**Stated exercise**
Duplicate the listing below, starting at the line that contains "The height and" and ending after the line that contains "[x=49, y=37]". Omit the pictures from your copy.

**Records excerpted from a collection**
=-=-=-=-=

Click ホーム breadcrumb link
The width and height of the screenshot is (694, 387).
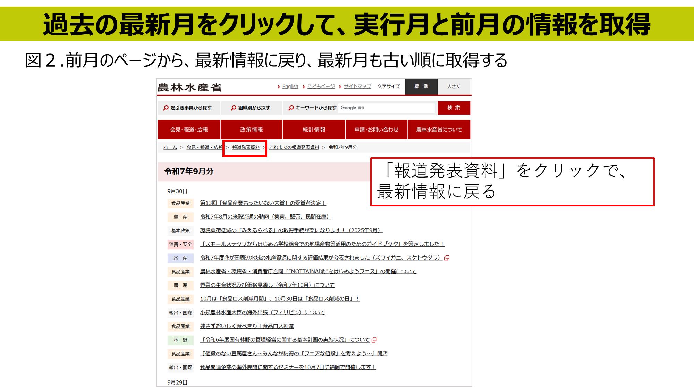[170, 147]
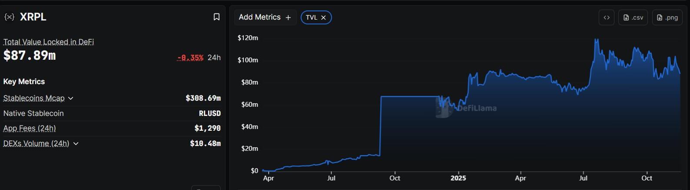
Task: Click the App Fees (24h) label
Action: [30, 128]
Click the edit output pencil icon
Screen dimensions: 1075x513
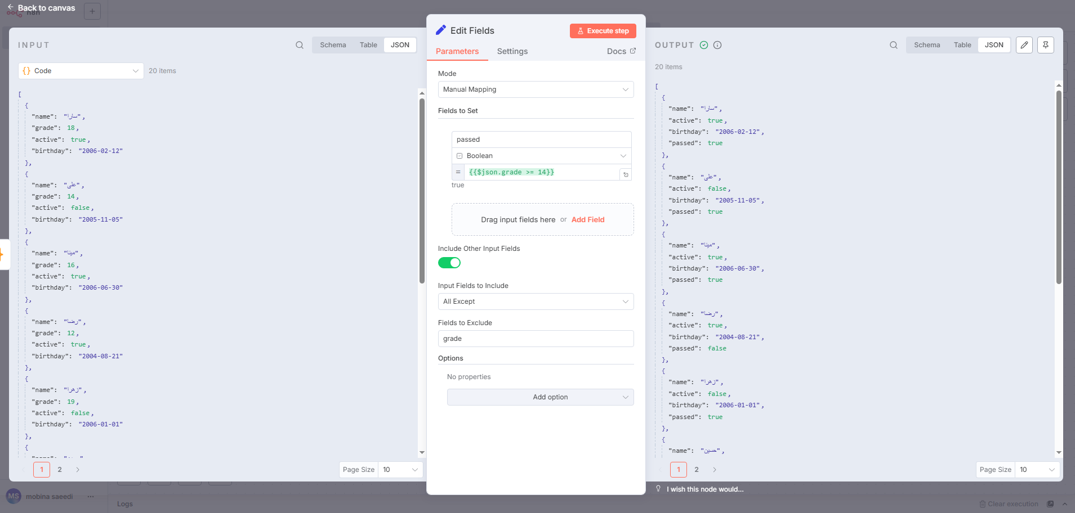point(1024,45)
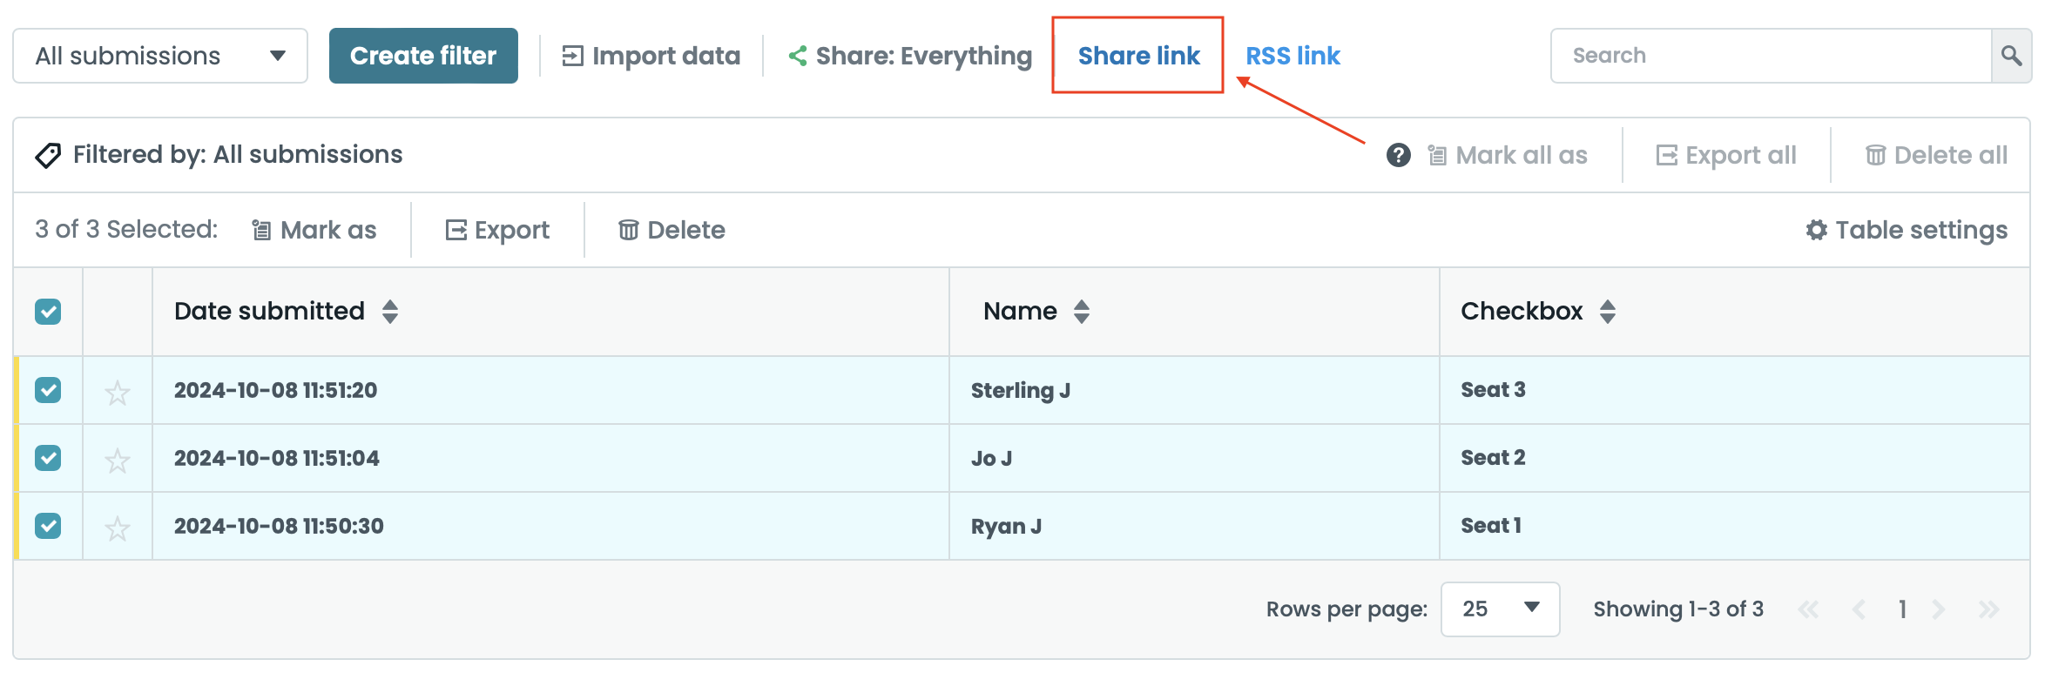Open the Mark as menu
Screen dimensions: 2045x693
point(314,230)
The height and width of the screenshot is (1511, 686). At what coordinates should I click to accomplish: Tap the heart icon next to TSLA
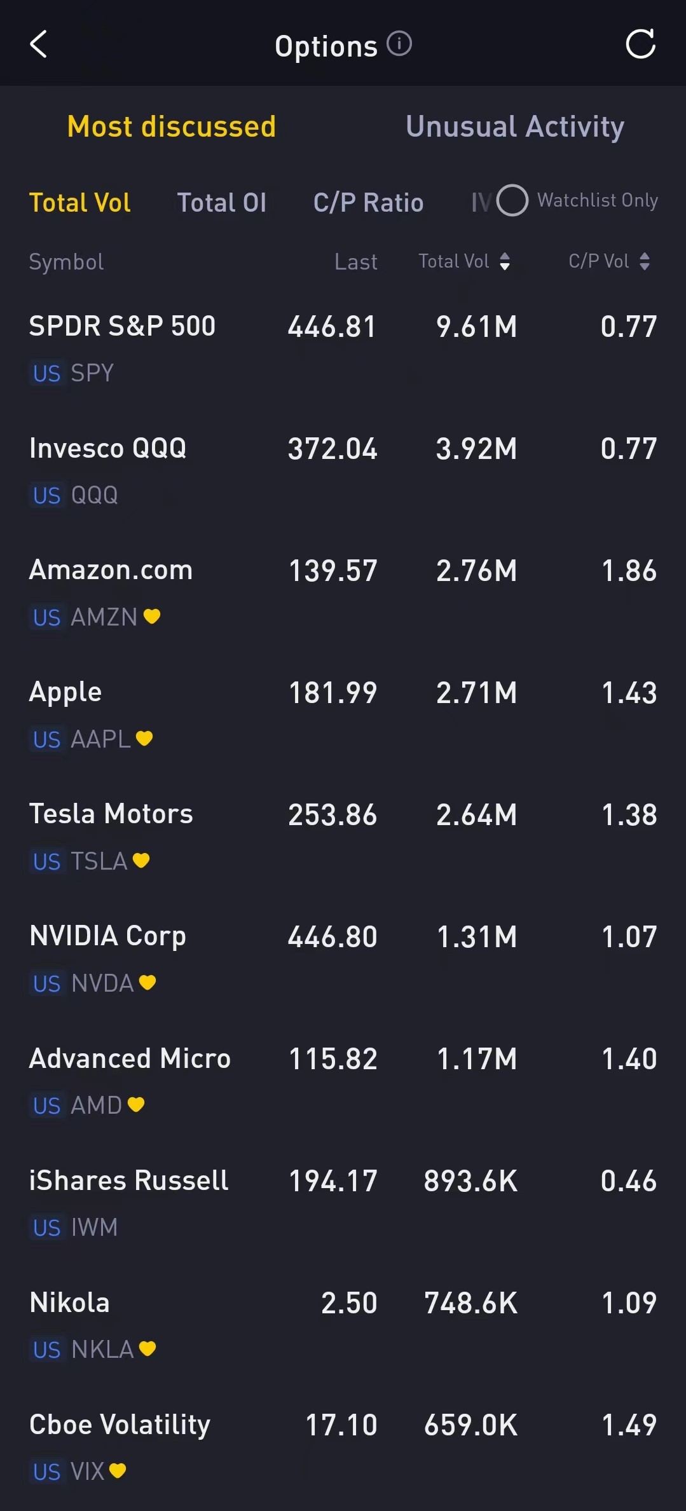coord(141,860)
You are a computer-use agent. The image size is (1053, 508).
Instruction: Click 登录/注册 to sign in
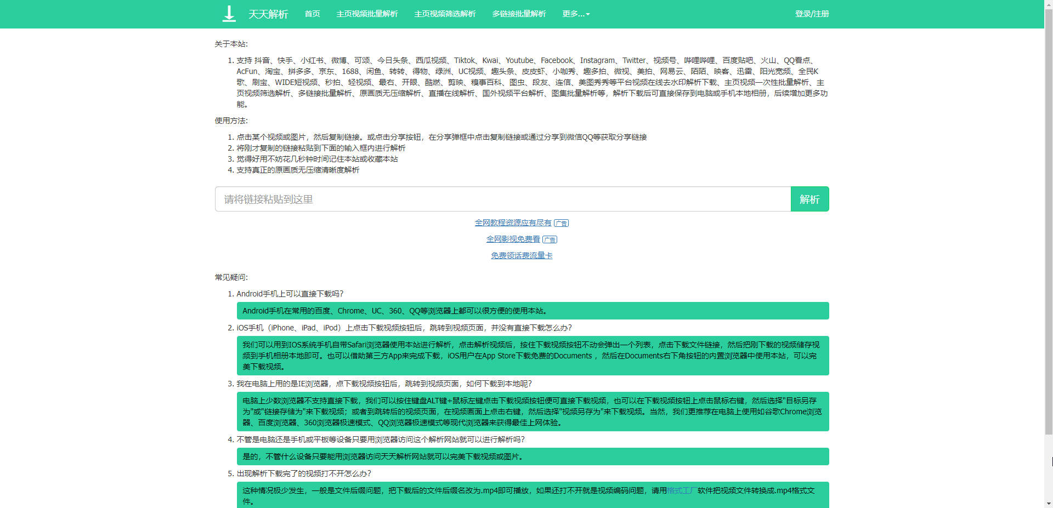click(812, 14)
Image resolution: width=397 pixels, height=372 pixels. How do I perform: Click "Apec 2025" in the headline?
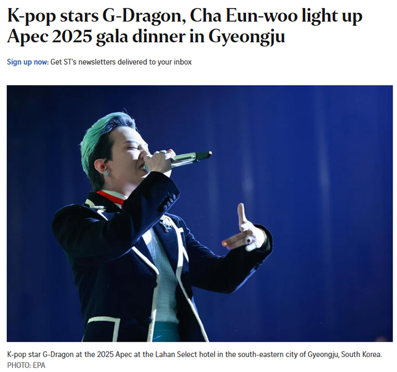[x=49, y=37]
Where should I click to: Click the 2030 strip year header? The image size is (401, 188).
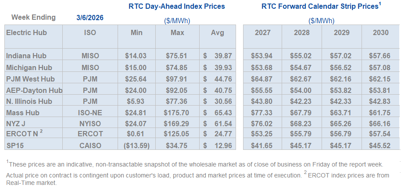click(x=380, y=32)
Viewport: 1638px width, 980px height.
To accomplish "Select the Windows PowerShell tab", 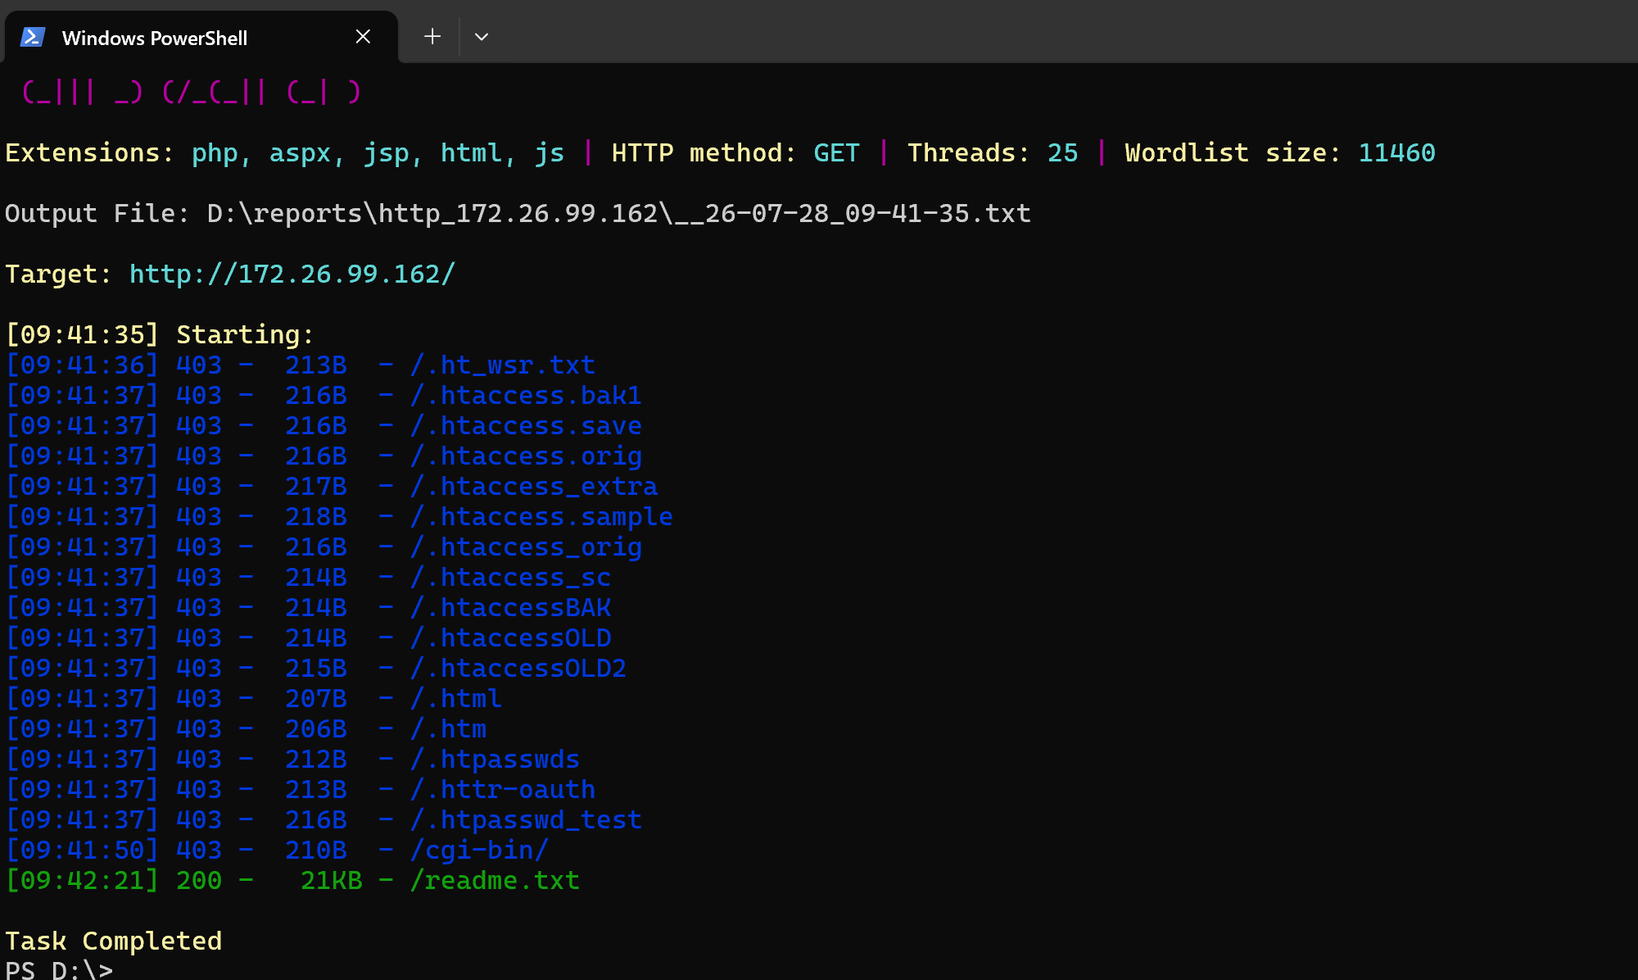I will coord(201,38).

=-=-=-=-=

**Complete response**
The height and width of the screenshot is (1511, 686). At what coordinates should I click to accomplish: Tap the heart icon next to TSLA
coord(141,860)
You are a computer-use agent. The image size is (1053, 508).
Instruction: Click 登录/注册 to sign in
click(812, 14)
Image resolution: width=397 pixels, height=372 pixels. How do I perform: Click "Apec 2025" in the headline?
[x=49, y=37]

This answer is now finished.